● EXERCISE PROMPT: Output the full listing below exactly.

BEGIN TASK INPUT

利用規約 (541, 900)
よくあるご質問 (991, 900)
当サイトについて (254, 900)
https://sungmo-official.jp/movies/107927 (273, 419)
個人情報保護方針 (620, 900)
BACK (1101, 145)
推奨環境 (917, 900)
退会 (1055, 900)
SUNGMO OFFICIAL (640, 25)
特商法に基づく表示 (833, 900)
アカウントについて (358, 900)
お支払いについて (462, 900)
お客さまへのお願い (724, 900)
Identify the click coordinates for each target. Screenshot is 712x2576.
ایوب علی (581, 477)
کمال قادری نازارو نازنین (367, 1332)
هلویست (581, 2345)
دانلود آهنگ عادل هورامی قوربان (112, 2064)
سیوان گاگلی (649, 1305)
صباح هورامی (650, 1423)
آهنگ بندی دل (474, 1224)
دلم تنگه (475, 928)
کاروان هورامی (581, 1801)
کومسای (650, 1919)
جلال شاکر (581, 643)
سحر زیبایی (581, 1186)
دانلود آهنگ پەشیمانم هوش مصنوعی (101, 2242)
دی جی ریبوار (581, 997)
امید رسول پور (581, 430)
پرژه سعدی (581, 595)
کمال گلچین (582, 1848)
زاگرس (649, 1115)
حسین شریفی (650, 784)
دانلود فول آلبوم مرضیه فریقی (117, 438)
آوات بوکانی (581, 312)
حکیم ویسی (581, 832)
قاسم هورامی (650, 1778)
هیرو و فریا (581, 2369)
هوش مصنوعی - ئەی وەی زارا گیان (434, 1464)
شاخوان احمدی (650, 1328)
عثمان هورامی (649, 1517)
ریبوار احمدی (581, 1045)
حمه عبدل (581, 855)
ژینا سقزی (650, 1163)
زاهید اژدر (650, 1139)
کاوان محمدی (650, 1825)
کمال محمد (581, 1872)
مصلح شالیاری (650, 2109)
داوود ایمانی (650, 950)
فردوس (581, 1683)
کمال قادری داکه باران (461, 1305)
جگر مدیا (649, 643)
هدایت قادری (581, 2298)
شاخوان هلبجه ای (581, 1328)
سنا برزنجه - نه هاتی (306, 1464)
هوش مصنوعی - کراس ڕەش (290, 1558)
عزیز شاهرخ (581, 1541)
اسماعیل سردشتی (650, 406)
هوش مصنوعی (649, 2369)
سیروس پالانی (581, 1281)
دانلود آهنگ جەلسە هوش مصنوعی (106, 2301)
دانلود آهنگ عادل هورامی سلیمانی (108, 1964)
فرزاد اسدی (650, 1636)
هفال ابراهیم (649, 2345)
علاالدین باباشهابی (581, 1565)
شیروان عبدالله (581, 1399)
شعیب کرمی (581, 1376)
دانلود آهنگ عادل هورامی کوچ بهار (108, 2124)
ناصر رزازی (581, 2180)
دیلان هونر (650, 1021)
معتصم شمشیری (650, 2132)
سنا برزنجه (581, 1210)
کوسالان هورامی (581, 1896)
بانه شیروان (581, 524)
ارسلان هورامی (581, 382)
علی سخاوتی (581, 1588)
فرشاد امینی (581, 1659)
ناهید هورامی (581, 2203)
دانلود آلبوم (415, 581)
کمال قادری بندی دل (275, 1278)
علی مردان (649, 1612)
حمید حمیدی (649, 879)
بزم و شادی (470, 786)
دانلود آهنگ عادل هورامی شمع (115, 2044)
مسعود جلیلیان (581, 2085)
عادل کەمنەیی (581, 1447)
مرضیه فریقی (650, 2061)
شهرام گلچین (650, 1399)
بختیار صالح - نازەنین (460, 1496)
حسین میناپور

END TASK INPUT

● RESPONSE AREA:
利用規約 (541, 900)
よくあるご質問 (991, 900)
当サイトについて (254, 900)
https://sungmo-official.jp/movies/107927 (273, 419)
個人情報保護方針 (620, 900)
BACK (1101, 145)
推奨環境 (917, 900)
退会 (1055, 900)
SUNGMO OFFICIAL (640, 25)
特商法に基づく表示 (833, 900)
アカウントについて (358, 900)
お支払いについて (462, 900)
お客さまへのお願い (724, 900)
Identify the click coordinates for each target. Screenshot is 712x2576.
ایوب علی (581, 477)
کمال قادری نازارو نازنین (367, 1332)
هلویست (581, 2345)
دانلود آهنگ عادل هورامی قوربان (112, 2064)
سیوان گاگلی (649, 1305)
صباح هورامی (650, 1423)
آهنگ بندی دل (474, 1224)
دلم تنگه (475, 928)
کاروان هورامی (581, 1801)
کومسای (650, 1919)
جلال شاکر (581, 643)
سحر زیبایی (581, 1186)
دانلود آهنگ پەشیمانم هوش مصنوعی (101, 2242)
دی جی ریبوار (581, 997)
امید رسول پور (581, 430)
پرژه سعدی (581, 595)
کمال گلچین (582, 1848)
زاگرس (649, 1115)
حسین شریفی (650, 784)
دانلود فول آلبوم مرضیه فریقی (117, 438)
آوات بوکانی (581, 312)
حکیم ویسی (581, 832)
قاسم هورامی (650, 1778)
هیرو و فریا (581, 2369)
هوش مصنوعی - ئەی وەی زارا گیان (434, 1464)
شاخوان احمدی (650, 1328)
عثمان هورامی (649, 1517)
ریبوار احمدی (581, 1045)
حمه عبدل (581, 855)
ژینا سقزی (650, 1163)
زاهید اژدر (650, 1139)
کاوان محمدی (650, 1825)
کمال محمد (581, 1872)
مصلح شالیاری (650, 2109)
داوود ایمانی (650, 950)
فردوس (581, 1683)
کمال قادری داکه باران (461, 1305)
جگر مدیا (649, 643)
هدایت قادری (581, 2298)
شاخوان هلبجه ای (581, 1328)
سنا برزنجه - نه هاتی (306, 1464)
هوش مصنوعی - کراس ڕەش (290, 1558)
عزیز شاهرخ (581, 1541)
اسماعیل سردشتی (650, 406)
هوش مصنوعی (649, 2369)
سیروس پالانی (581, 1281)
دانلود آهنگ جەلسە هوش مصنوعی (106, 2301)
دانلود آهنگ عادل هورامی سلیمانی (108, 1964)
فرزاد اسدی (650, 1636)
هفال ابراهیم (649, 2345)
علاالدین باباشهابی (581, 1565)
شیروان عبدالله (581, 1399)
شعیب کرمی (581, 1376)
دانلود آهنگ عادل هورامی کوچ بهار (108, 2124)
ناصر رزازی (581, 2180)
دیلان هونر (650, 1021)
معتصم شمشیری (650, 2132)
سنا برزنجه (581, 1210)
کوسالان هورامی (581, 1896)
بانه شیروان (581, 524)
ارسلان هورامی (581, 382)
علی سخاوتی (581, 1588)
فرشاد امینی (581, 1659)
ناهید هورامی (581, 2203)
دانلود آلبوم (415, 581)
کمال قادری بندی دل (275, 1278)
علی مردان (649, 1612)
حمید حمیدی (649, 879)
بزم و شادی (470, 786)
دانلود آهنگ عادل هورامی شمع (115, 2044)
مسعود جلیلیان (581, 2085)
عادل کەمنەیی (581, 1447)
مرضیه فریقی (650, 2061)
شهرام گلچین (650, 1399)
بختیار صالح - نازەنین (460, 1496)
حسین میناپور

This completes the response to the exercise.